Exercise details:
Lay out the lines below as a JSON list of strings, one string per line, with blank lines left out.

[BEGIN Available records]

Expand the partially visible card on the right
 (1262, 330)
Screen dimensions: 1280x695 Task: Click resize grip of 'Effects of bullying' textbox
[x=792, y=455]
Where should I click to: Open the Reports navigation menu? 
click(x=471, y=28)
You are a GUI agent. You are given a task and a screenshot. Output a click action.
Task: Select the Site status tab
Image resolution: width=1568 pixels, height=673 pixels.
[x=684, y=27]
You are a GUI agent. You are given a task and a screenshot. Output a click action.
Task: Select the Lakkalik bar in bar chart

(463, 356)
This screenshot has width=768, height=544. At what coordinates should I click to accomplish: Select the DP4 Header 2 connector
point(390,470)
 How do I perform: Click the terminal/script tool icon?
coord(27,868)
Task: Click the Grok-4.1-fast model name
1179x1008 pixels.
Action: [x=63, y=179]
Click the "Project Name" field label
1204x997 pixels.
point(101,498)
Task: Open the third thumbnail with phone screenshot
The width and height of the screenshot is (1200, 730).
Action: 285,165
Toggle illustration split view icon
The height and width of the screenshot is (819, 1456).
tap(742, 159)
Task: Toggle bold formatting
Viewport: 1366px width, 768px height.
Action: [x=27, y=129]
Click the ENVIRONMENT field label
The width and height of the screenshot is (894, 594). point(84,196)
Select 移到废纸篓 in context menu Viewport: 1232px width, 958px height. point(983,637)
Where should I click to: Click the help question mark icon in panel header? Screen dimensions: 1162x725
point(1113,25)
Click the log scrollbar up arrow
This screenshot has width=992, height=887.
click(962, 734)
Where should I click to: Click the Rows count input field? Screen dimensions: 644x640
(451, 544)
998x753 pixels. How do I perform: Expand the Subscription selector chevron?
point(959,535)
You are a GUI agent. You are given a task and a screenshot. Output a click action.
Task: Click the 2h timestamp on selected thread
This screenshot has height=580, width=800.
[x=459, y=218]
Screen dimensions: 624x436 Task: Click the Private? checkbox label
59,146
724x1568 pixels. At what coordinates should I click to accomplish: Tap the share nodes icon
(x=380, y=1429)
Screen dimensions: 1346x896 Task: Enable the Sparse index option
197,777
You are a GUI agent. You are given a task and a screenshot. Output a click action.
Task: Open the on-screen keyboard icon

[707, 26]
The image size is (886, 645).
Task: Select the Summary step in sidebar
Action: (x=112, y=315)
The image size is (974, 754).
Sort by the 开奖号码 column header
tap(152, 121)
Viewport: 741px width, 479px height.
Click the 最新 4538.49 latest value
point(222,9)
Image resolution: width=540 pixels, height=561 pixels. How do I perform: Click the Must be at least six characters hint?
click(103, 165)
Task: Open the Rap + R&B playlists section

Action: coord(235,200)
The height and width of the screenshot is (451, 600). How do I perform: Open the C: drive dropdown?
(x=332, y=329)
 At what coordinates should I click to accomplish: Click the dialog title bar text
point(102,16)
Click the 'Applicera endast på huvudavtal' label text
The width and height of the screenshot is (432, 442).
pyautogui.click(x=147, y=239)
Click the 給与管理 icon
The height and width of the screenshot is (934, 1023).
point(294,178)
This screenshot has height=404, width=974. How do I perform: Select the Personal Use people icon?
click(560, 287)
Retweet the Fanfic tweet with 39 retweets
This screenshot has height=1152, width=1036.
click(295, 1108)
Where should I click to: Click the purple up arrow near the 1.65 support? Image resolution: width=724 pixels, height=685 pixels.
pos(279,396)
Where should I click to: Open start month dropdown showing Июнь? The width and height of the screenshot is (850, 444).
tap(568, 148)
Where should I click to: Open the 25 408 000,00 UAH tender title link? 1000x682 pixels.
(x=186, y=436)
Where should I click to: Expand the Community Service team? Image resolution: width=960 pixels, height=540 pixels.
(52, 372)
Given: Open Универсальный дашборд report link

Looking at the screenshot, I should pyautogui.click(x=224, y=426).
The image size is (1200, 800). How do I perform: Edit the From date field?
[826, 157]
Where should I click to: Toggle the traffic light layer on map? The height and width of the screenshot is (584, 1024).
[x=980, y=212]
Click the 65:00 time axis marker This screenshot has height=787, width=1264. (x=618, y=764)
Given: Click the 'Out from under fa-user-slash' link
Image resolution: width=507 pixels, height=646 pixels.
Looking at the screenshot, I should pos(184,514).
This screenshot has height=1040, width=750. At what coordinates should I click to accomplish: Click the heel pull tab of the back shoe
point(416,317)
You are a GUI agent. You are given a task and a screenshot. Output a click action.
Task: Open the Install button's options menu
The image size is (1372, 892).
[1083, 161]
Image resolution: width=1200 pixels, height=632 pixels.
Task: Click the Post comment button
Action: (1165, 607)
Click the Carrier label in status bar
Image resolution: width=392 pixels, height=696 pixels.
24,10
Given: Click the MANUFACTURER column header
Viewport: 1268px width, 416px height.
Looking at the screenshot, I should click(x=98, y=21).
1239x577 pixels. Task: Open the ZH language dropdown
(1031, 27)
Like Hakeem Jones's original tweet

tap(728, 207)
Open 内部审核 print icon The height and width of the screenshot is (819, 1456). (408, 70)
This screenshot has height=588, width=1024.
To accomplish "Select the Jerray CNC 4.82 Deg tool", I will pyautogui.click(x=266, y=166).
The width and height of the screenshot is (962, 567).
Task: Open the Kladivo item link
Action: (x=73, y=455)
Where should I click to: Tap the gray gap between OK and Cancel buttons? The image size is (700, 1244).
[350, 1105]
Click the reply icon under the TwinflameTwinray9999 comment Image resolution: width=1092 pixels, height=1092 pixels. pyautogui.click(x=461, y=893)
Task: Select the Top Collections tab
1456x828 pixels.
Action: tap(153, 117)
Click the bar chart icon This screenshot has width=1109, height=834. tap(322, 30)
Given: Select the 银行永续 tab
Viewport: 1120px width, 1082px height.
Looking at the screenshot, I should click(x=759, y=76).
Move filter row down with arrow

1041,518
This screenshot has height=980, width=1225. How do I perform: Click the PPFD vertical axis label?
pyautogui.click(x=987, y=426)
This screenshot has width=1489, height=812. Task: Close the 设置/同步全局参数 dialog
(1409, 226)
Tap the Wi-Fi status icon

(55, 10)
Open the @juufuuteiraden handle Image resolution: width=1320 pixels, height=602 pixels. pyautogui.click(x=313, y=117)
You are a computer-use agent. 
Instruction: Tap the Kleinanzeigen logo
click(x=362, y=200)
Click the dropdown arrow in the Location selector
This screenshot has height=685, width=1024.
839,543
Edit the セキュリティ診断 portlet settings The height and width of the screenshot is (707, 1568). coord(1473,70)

[END Available records]

Answer for this exercise:
[
  "Expand the partially visible card on the right",
  " (1262, 330)",
  "Screen dimensions: 1280x695 Task: Click resize grip of 'Effects of bullying' textbox",
  "[x=792, y=455]",
  "Where should I click to: Open the Reports navigation menu? ",
  "click(x=471, y=28)",
  "You are a GUI agent. You are given a task and a screenshot. Output a click action.",
  "Task: Select the Site status tab",
  "Image resolution: width=1568 pixels, height=673 pixels.",
  "[x=684, y=27]",
  "You are a GUI agent. You are given a task and a screenshot. Output a click action.",
  "Task: Select the Lakkalik bar in bar chart",
  "(463, 356)",
  "This screenshot has width=768, height=544. At what coordinates should I click to accomplish: Select the DP4 Header 2 connector",
  "point(390,470)",
  " How do I perform: Click the terminal/script tool icon?",
  "coord(27,868)",
  "Task: Click the Grok-4.1-fast model name",
  "1179x1008 pixels.",
  "Action: [x=63, y=179]",
  "Click the \"Project Name\" field label",
  "1204x997 pixels.",
  "point(101,498)",
  "Task: Open the third thumbnail with phone screenshot",
  "The width and height of the screenshot is (1200, 730).",
  "Action: 285,165",
  "Toggle illustration split view icon",
  "The height and width of the screenshot is (819, 1456).",
  "tap(742, 159)",
  "Task: Toggle bold formatting",
  "Viewport: 1366px width, 768px height.",
  "Action: [x=27, y=129]",
  "Click the ENVIRONMENT field label",
  "The width and height of the screenshot is (894, 594). point(84,196)",
  "Select 移到废纸篓 in context menu Viewport: 1232px width, 958px height. point(983,637)",
  "Where should I click to: Click the help question mark icon in panel header? Screen dimensions: 1162x725",
  "point(1113,25)",
  "Click the log scrollbar up arrow",
  "This screenshot has width=992, height=887.",
  "click(962, 734)",
  "Where should I click to: Click the Rows count input field? Screen dimensions: 644x640",
  "(451, 544)",
  "998x753 pixels. How do I perform: Expand the Subscription selector chevron?",
  "point(959,535)",
  "You are a GUI agent. You are given a task and a screenshot. Output a click action.",
  "Task: Click the 2h timestamp on selected thread",
  "This screenshot has height=580, width=800.",
  "[x=459, y=218]",
  "Screen dimensions: 624x436 Task: Click the Private? checkbox label",
  "59,146",
  "724x1568 pixels. At what coordinates should I click to accomplish: Tap the share nodes icon",
  "(x=380, y=1429)",
  "Screen dimensions: 1346x896 Task: Enable the Sparse index option",
  "197,777",
  "You are a GUI agent. You are given a task and a screenshot. Output a click action.",
  "Task: Open the on-screen keyboard icon",
  "[707, 26]",
  "The image size is (886, 645).",
  "Task: Select the Summary step in sidebar",
  "Action: (x=112, y=315)",
  "The image size is (974, 754).",
  "Sort by the 开奖号码 column header",
  "tap(152, 121)",
  "Viewport: 741px width, 479px height.",
  "Click the 最新 4538.49 latest value",
  "point(222,9)",
  "Image resolution: width=540 pixels, height=561 pixels. How do I perform: Click the Must be at least six characters hint?",
  "click(103, 165)",
  "Task: Open the Rap + R&B playlists section",
  "Action: coord(235,200)",
  "The height and width of the screenshot is (451, 600). How do I perform: Open the C: drive dropdown?",
  "(x=332, y=329)",
  " At what coordinates should I click to accomplish: Click the dialog title bar text",
  "point(102,16)",
  "Click the 'Applicera endast på huvudavtal' label text",
  "The width and height of the screenshot is (432, 442).",
  "pyautogui.click(x=147, y=239)",
  "Click the 給与管理 icon",
  "The height and width of the screenshot is (934, 1023).",
  "point(294,178)",
  "This screenshot has height=404, width=974. How do I perform: Select the Personal Use people icon?",
  "click(560, 287)",
  "Retweet the Fanfic tweet with 39 retweets",
  "This screenshot has height=1152, width=1036.",
  "click(295, 1108)",
  "Where should I click to: Click the purple up arrow near the 1.65 support? Image resolution: width=724 pixels, height=685 pixels.",
  "pos(279,396)",
  "Where should I click to: Open start month dropdown showing Июнь? The width and height of the screenshot is (850, 444).",
  "tap(568, 148)",
  "Where should I click to: Open the 25 408 000,00 UAH tender title link? 1000x682 pixels.",
  "(x=186, y=436)",
  "Where should I click to: Expand the Community Service team? Image resolution: width=960 pixels, height=540 pixels.",
  "(52, 372)",
  "Given: Open Универсальный дашборд report link",
  "Looking at the screenshot, I should pyautogui.click(x=224, y=426).",
  "The image size is (1200, 800). How do I perform: Edit the From date field?",
  "[826, 157]",
  "Where should I click to: Toggle the traffic light layer on map? The height and width of the screenshot is (584, 1024).",
  "[x=980, y=212]",
  "Click the 65:00 time axis marker This screenshot has height=787, width=1264. (x=618, y=764)",
  "Given: Click the 'Out from under fa-user-slash' link",
  "Image resolution: width=507 pixels, height=646 pixels.",
  "Looking at the screenshot, I should pos(184,514).",
  "This screenshot has height=1040, width=750. At what coordinates should I click to accomplish: Click the heel pull tab of the back shoe",
  "point(416,317)",
  "You are a GUI agent. You are given a task and a screenshot. Output a click action.",
  "Task: Open the Install button's options menu",
  "The image size is (1372, 892).",
  "[1083, 161]",
  "Image resolution: width=1200 pixels, height=632 pixels.",
  "Task: Click the Post comment button",
  "Action: (1165, 607)",
  "Click the Carrier label in status bar",
  "Image resolution: width=392 pixels, height=696 pixels.",
  "24,10",
  "Given: Click the MANUFACTURER column header",
  "Viewport: 1268px width, 416px height.",
  "Looking at the screenshot, I should click(x=98, y=21).",
  "1239x577 pixels. Task: Open the ZH language dropdown",
  "(1031, 27)",
  "Like Hakeem Jones's original tweet",
  "tap(728, 207)",
  "Open 内部审核 print icon The height and width of the screenshot is (819, 1456). (408, 70)",
  "This screenshot has height=588, width=1024.",
  "To accomplish \"Select the Jerray CNC 4.82 Deg tool\", I will pyautogui.click(x=266, y=166).",
  "The width and height of the screenshot is (962, 567).",
  "Task: Open the Kladivo item link",
  "Action: (x=73, y=455)",
  "Where should I click to: Tap the gray gap between OK and Cancel buttons? The image size is (700, 1244).",
  "[350, 1105]",
  "Click the reply icon under the TwinflameTwinray9999 comment Image resolution: width=1092 pixels, height=1092 pixels. pyautogui.click(x=461, y=893)",
  "Task: Select the Top Collections tab",
  "1456x828 pixels.",
  "Action: tap(153, 117)",
  "Click the bar chart icon This screenshot has width=1109, height=834. tap(322, 30)",
  "Given: Select the 银行永续 tab",
  "Viewport: 1120px width, 1082px height.",
  "Looking at the screenshot, I should click(x=759, y=76).",
  "Move filter row down with arrow",
  "1041,518",
  "This screenshot has height=980, width=1225. How do I perform: Click the PPFD vertical axis label?",
  "pyautogui.click(x=987, y=426)",
  "This screenshot has width=1489, height=812. Task: Close the 设置/同步全局参数 dialog",
  "(1409, 226)",
  "Tap the Wi-Fi status icon",
  "(55, 10)",
  "Open the @juufuuteiraden handle Image resolution: width=1320 pixels, height=602 pixels. pyautogui.click(x=313, y=117)",
  "You are a computer-use agent. ",
  "Instruction: Tap the Kleinanzeigen logo",
  "click(x=362, y=200)",
  "Click the dropdown arrow in the Location selector",
  "This screenshot has height=685, width=1024.",
  "839,543",
  "Edit the セキュリティ診断 portlet settings The height and width of the screenshot is (707, 1568). coord(1473,70)"
]